Sonangol is seeking stakes and footprints in the development of critical minerals domestically, Sebastiao Gaspar Martins, the chief executive of Angola’s state-held oil company, has said.
Sonangol on Wednesday reported slightly lower net profit for 2025 compared to 2024, but the company wants to capitalize on the critical minerals momentum.
Sonangol has seven concessions for lithium, uranium, ?and quartz exploration, Gaspar Martins said, as carried by Reuters.
“Sonangol wants to diversify into (critical minerals essential for ?the) energy transition, … (It) will be very useful for us to also have a stake and ?a presence in the development of these minerals,” the executive said at the presentation of the 2025 earnings.
At the end of last year, Angola’s Minerals and Petroleum Minister, Diamantino Azevedo, called on the mining industry regulators to accelerate the permitting phase of new projects as one of Africa’s top oil producers looks to attract investments in critical minerals mining.

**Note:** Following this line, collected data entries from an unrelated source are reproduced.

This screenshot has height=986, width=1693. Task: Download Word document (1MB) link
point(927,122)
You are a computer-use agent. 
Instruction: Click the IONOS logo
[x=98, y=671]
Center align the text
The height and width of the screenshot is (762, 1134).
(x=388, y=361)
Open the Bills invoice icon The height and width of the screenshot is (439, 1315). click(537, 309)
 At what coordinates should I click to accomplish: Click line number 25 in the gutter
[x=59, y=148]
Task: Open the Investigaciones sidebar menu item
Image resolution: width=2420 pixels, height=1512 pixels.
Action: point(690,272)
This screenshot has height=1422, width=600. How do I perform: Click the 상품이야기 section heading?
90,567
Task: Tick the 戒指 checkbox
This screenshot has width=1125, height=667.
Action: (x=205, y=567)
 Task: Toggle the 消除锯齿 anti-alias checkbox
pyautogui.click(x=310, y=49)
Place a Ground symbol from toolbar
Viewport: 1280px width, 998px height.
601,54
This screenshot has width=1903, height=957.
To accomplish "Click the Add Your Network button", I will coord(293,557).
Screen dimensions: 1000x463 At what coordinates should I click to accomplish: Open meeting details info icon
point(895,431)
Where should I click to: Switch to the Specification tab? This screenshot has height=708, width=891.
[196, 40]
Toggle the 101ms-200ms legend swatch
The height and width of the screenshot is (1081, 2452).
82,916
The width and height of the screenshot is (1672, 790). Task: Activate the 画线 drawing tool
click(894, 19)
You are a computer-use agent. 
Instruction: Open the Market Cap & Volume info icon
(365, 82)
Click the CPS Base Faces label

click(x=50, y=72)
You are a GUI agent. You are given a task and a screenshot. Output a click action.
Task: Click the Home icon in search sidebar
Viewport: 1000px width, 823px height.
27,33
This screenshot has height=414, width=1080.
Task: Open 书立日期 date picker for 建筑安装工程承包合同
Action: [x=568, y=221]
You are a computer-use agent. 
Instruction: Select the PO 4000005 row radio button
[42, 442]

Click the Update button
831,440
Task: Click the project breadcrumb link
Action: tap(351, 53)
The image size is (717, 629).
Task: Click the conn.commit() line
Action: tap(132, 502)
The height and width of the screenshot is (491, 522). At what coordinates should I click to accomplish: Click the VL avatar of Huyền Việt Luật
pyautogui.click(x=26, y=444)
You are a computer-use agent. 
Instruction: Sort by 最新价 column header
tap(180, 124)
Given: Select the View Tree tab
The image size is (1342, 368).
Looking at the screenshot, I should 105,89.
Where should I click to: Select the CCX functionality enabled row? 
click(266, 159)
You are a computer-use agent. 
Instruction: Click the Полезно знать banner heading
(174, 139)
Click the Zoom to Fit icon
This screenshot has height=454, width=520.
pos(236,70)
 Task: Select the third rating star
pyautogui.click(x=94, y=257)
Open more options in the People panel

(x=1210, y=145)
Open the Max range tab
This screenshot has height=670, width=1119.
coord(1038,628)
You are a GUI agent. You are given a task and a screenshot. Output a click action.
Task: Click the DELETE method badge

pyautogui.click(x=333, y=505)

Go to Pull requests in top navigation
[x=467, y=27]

Azevedo said that the country needs to attract greater investment, support small and medium-sized enterprises (SMEs), and closely monitor projects that are not in the production phase yet.
Angola is rich in mineral resources including manganese, copper, gold, phosphates, granite, marble, uranium, quartz, lead, zinc, wolfram, tin, fluorite, sulfur, feldspar, kaolin, mica, asphalt, gypsum, and talc, according to the U.S. Department of Commerce’s International Trade Administration.
In October 2025, Angola launched production at its first major copper mine, Tetelo, as the country looks to diversify in critical minerals.
The developer of the project, Shining Star Icarus, a partnership between China’s Shining Star International Group and Angola’s Sociedade Mineira de Cobre de Angola, expects to produce around 25,000 metric tons of copper concentrate per year during its initial phase. The project is worth $305 million in investment, Angola’s government said.
While looking to diversify in critical minerals, Angola also seeks to reinvigorate its oil production that has stagnated in recent years due to a lack of investment.